§ **RECORDS SHOWN**:

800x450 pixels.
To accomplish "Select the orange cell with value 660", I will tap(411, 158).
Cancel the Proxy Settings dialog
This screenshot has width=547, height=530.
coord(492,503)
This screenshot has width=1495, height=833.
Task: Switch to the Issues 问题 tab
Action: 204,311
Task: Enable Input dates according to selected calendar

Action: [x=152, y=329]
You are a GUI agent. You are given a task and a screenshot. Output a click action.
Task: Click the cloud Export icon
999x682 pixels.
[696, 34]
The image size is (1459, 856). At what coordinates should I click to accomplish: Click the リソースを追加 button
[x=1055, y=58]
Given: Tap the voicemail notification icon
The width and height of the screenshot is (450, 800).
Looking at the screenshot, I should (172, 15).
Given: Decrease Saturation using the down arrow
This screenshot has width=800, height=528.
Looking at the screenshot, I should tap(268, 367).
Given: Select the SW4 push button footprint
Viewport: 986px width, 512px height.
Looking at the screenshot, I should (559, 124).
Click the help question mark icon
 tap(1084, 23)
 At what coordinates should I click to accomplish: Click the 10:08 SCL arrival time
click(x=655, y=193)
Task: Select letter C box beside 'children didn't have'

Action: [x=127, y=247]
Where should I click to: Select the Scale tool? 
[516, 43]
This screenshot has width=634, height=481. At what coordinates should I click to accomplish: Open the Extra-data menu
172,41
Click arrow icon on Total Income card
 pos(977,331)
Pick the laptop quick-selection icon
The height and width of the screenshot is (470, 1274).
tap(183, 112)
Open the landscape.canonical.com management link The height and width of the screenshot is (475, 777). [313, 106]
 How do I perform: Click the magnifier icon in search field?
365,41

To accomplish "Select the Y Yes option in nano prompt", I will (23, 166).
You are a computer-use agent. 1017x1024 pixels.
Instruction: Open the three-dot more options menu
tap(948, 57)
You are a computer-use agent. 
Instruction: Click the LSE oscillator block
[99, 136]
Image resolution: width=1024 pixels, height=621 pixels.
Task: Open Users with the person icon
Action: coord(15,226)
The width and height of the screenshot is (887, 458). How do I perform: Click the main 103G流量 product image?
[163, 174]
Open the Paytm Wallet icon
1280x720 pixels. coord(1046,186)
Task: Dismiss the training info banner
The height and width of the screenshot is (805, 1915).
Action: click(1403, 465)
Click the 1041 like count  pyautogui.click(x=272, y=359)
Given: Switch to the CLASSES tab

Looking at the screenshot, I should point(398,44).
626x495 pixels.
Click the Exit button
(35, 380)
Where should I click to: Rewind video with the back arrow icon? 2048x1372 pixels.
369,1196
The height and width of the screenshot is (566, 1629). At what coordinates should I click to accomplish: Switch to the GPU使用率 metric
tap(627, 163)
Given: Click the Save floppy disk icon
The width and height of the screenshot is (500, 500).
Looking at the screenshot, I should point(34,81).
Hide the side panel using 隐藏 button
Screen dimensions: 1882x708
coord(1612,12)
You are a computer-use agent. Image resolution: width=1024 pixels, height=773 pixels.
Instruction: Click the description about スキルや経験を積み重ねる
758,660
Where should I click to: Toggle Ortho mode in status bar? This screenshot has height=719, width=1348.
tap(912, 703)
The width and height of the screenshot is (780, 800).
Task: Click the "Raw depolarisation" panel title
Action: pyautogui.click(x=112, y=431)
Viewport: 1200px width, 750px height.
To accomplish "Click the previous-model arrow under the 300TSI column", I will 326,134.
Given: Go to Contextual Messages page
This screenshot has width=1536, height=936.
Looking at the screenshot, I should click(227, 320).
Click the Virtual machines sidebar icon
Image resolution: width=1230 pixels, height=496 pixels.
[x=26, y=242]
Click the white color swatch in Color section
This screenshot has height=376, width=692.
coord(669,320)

§ **WORK REQUIRED**:
Copy out every record again, letter for letter.

§ **ANSWER BELOW**:
800x450 pixels.
To accomplish "Select the orange cell with value 660", I will tap(411, 158).
Cancel the Proxy Settings dialog
This screenshot has width=547, height=530.
coord(492,503)
This screenshot has width=1495, height=833.
Task: Switch to the Issues 问题 tab
Action: 204,311
Task: Enable Input dates according to selected calendar

Action: [x=152, y=329]
You are a GUI agent. You are given a task and a screenshot. Output a click action.
Task: Click the cloud Export icon
999x682 pixels.
[696, 34]
The image size is (1459, 856). At what coordinates should I click to accomplish: Click the リソースを追加 button
[x=1055, y=58]
Given: Tap the voicemail notification icon
The width and height of the screenshot is (450, 800).
Looking at the screenshot, I should (172, 15).
Given: Decrease Saturation using the down arrow
This screenshot has width=800, height=528.
Looking at the screenshot, I should tap(268, 367).
Given: Select the SW4 push button footprint
Viewport: 986px width, 512px height.
Looking at the screenshot, I should (559, 124).
Click the help question mark icon
 tap(1084, 23)
 At what coordinates should I click to accomplish: Click the 10:08 SCL arrival time
click(x=655, y=193)
Task: Select letter C box beside 'children didn't have'

Action: [x=127, y=247]
Where should I click to: Select the Scale tool? 
[516, 43]
This screenshot has width=634, height=481. At what coordinates should I click to accomplish: Open the Extra-data menu
172,41
Click arrow icon on Total Income card
 pos(977,331)
Pick the laptop quick-selection icon
The height and width of the screenshot is (470, 1274).
tap(183, 112)
Open the landscape.canonical.com management link The height and width of the screenshot is (475, 777). [313, 106]
 How do I perform: Click the magnifier icon in search field?
365,41

To accomplish "Select the Y Yes option in nano prompt", I will (23, 166).
You are a computer-use agent. 1017x1024 pixels.
Instruction: Open the three-dot more options menu
tap(948, 57)
You are a computer-use agent. 
Instruction: Click the LSE oscillator block
[99, 136]
Image resolution: width=1024 pixels, height=621 pixels.
Task: Open Users with the person icon
Action: coord(15,226)
The width and height of the screenshot is (887, 458). How do I perform: Click the main 103G流量 product image?
[163, 174]
Open the Paytm Wallet icon
1280x720 pixels. coord(1046,186)
Task: Dismiss the training info banner
The height and width of the screenshot is (805, 1915).
Action: click(1403, 465)
Click the 1041 like count  pyautogui.click(x=272, y=359)
Given: Switch to the CLASSES tab

Looking at the screenshot, I should point(398,44).
626x495 pixels.
Click the Exit button
(35, 380)
Where should I click to: Rewind video with the back arrow icon? 2048x1372 pixels.
369,1196
The height and width of the screenshot is (566, 1629). At what coordinates should I click to accomplish: Switch to the GPU使用率 metric
tap(627, 163)
Given: Click the Save floppy disk icon
The width and height of the screenshot is (500, 500).
Looking at the screenshot, I should point(34,81).
Hide the side panel using 隐藏 button
Screen dimensions: 1882x708
coord(1612,12)
You are a computer-use agent. Image resolution: width=1024 pixels, height=773 pixels.
Instruction: Click the description about スキルや経験を積み重ねる
758,660
Where should I click to: Toggle Ortho mode in status bar? This screenshot has height=719, width=1348.
tap(912, 703)
The width and height of the screenshot is (780, 800).
Task: Click the "Raw depolarisation" panel title
Action: pyautogui.click(x=112, y=431)
Viewport: 1200px width, 750px height.
To accomplish "Click the previous-model arrow under the 300TSI column", I will 326,134.
Given: Go to Contextual Messages page
This screenshot has width=1536, height=936.
Looking at the screenshot, I should click(227, 320).
Click the Virtual machines sidebar icon
Image resolution: width=1230 pixels, height=496 pixels.
[x=26, y=242]
Click the white color swatch in Color section
This screenshot has height=376, width=692.
coord(669,320)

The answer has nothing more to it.